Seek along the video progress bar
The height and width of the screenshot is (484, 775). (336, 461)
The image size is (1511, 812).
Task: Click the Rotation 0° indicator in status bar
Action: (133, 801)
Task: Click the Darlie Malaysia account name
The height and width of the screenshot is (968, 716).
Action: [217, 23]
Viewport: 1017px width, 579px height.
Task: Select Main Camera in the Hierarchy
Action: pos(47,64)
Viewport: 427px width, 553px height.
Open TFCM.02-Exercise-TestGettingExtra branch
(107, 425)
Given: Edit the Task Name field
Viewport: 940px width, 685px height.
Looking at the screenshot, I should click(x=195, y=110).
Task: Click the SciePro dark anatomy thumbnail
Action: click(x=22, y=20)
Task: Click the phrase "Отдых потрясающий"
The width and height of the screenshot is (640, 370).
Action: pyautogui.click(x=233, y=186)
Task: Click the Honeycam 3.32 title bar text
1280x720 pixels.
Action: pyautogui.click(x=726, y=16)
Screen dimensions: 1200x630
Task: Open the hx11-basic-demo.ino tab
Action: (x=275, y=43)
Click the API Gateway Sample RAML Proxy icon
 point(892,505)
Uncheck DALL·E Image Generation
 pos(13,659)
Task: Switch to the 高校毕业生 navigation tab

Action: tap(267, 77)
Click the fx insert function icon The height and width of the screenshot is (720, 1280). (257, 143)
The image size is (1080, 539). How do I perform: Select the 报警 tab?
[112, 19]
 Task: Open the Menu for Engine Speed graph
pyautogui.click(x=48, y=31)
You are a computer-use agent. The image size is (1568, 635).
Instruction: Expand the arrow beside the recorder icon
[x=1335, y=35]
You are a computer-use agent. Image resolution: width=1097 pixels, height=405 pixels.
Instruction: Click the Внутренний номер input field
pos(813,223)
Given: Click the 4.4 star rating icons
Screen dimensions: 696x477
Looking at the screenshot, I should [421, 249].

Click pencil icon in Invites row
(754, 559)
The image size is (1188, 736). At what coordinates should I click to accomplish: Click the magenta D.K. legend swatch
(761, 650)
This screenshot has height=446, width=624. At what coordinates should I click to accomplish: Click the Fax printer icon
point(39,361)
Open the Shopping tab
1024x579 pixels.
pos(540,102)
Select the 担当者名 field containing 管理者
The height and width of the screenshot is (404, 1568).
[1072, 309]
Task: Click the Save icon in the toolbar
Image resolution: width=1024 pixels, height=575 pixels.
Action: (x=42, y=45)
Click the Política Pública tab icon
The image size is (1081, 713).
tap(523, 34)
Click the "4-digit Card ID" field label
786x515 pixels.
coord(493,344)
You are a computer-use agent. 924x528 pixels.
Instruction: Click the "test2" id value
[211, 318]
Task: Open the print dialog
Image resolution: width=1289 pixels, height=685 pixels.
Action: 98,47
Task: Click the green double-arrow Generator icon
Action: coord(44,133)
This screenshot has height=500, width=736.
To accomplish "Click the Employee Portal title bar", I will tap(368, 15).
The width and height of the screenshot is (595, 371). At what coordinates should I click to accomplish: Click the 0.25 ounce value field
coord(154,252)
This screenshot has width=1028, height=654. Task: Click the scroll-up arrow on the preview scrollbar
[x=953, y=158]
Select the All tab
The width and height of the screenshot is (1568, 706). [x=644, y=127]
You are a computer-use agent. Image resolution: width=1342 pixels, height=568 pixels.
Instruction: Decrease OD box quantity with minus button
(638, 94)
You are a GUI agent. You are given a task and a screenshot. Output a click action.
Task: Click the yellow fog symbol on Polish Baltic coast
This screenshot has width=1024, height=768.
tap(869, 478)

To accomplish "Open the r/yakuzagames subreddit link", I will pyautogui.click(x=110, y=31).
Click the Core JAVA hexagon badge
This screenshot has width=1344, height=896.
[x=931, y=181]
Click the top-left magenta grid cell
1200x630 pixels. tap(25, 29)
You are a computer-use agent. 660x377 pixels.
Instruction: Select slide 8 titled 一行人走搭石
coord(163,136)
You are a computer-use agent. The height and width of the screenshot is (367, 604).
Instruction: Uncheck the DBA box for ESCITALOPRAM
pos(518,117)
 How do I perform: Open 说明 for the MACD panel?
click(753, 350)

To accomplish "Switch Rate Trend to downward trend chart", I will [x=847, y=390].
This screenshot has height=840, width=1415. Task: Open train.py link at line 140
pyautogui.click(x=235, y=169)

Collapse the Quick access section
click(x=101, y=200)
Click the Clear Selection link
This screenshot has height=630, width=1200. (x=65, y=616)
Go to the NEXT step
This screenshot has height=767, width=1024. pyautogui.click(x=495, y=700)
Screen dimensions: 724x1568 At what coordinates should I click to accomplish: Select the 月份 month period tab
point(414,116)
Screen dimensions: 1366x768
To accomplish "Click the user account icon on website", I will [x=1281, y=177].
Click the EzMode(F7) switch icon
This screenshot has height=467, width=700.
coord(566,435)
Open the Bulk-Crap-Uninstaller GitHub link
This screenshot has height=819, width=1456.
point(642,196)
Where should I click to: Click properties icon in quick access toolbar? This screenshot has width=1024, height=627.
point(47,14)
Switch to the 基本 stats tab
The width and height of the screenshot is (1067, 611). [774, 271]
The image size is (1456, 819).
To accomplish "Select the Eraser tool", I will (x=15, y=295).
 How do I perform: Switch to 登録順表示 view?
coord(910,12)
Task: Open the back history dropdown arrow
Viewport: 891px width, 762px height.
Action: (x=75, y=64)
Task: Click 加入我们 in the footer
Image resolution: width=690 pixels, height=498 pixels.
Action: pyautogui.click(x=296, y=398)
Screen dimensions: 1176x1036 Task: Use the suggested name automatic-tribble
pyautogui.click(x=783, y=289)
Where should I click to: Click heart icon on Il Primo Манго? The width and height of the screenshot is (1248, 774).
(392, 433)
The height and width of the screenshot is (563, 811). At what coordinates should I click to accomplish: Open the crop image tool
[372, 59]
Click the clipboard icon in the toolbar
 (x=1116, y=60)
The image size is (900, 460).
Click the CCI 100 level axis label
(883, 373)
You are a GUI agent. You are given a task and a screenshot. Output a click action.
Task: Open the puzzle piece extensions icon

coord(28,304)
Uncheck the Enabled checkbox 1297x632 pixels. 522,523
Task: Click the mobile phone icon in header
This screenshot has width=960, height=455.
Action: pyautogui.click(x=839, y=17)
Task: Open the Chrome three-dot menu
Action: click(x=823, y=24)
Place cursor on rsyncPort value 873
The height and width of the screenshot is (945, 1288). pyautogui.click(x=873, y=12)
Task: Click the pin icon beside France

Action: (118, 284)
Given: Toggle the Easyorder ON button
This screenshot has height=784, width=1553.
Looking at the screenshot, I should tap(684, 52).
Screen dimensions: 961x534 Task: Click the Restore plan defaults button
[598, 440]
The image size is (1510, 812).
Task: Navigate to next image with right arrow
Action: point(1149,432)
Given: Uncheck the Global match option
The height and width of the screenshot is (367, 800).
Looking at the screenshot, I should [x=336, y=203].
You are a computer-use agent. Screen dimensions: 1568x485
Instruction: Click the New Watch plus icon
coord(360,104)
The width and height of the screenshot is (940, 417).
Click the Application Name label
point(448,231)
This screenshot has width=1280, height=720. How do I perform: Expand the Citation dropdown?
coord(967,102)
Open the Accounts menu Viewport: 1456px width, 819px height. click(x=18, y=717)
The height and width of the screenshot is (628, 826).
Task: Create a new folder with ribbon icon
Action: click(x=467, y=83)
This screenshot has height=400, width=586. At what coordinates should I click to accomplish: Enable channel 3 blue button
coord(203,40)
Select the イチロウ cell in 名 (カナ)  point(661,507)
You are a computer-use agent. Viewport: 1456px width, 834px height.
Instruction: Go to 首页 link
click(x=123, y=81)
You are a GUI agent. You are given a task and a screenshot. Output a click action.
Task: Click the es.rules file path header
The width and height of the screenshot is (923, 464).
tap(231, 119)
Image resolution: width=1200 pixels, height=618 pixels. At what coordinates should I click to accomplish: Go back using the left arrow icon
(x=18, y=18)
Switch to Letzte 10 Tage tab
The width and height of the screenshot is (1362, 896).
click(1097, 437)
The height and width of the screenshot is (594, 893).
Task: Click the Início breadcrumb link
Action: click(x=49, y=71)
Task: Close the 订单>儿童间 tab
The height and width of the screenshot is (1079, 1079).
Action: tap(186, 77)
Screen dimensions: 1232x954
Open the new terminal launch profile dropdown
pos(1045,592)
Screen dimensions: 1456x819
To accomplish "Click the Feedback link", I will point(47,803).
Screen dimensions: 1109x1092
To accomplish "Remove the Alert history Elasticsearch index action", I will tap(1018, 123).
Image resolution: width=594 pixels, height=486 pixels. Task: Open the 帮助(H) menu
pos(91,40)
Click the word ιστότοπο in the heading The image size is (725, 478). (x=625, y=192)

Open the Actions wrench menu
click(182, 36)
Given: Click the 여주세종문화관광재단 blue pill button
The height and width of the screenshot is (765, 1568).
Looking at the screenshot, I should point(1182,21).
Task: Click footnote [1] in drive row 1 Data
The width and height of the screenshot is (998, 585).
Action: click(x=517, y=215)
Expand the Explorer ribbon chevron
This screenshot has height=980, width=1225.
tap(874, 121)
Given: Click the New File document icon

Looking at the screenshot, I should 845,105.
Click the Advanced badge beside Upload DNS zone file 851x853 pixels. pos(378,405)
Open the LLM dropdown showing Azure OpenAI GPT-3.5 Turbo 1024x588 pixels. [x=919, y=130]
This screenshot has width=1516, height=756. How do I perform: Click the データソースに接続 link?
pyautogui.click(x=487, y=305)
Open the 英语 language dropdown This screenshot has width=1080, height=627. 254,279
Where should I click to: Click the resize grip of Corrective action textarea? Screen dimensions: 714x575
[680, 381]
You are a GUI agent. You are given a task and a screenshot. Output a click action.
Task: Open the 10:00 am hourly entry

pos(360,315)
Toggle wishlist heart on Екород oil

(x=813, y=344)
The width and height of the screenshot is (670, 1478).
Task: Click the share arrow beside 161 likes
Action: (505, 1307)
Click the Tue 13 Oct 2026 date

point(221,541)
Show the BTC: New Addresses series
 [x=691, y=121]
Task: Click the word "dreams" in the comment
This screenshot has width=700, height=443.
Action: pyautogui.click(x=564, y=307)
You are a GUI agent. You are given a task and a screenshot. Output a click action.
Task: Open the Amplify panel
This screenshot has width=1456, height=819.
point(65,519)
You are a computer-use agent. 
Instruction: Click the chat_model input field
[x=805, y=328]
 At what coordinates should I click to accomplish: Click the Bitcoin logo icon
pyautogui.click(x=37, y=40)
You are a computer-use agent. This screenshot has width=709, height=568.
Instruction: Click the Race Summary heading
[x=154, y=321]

*-*-*

- **Given instruction**
Please reproduce the records from the line containing "This screenshot has width=1280, height=720." down through the line containing "Select the イチロウ", swapping "dropdown" for "drop-down list" and leaving everything else unchanged.

- **Worked answer**
This screenshot has width=1280, height=720. How do I perform: Expand the Citation drop-down list?
coord(967,102)
Open the Accounts menu Viewport: 1456px width, 819px height. click(x=18, y=717)
The height and width of the screenshot is (628, 826).
Task: Create a new folder with ribbon icon
Action: click(x=467, y=83)
This screenshot has height=400, width=586. At what coordinates should I click to accomplish: Enable channel 3 blue button
coord(203,40)
Select the イチロウ cell in 名 (カナ)  point(661,507)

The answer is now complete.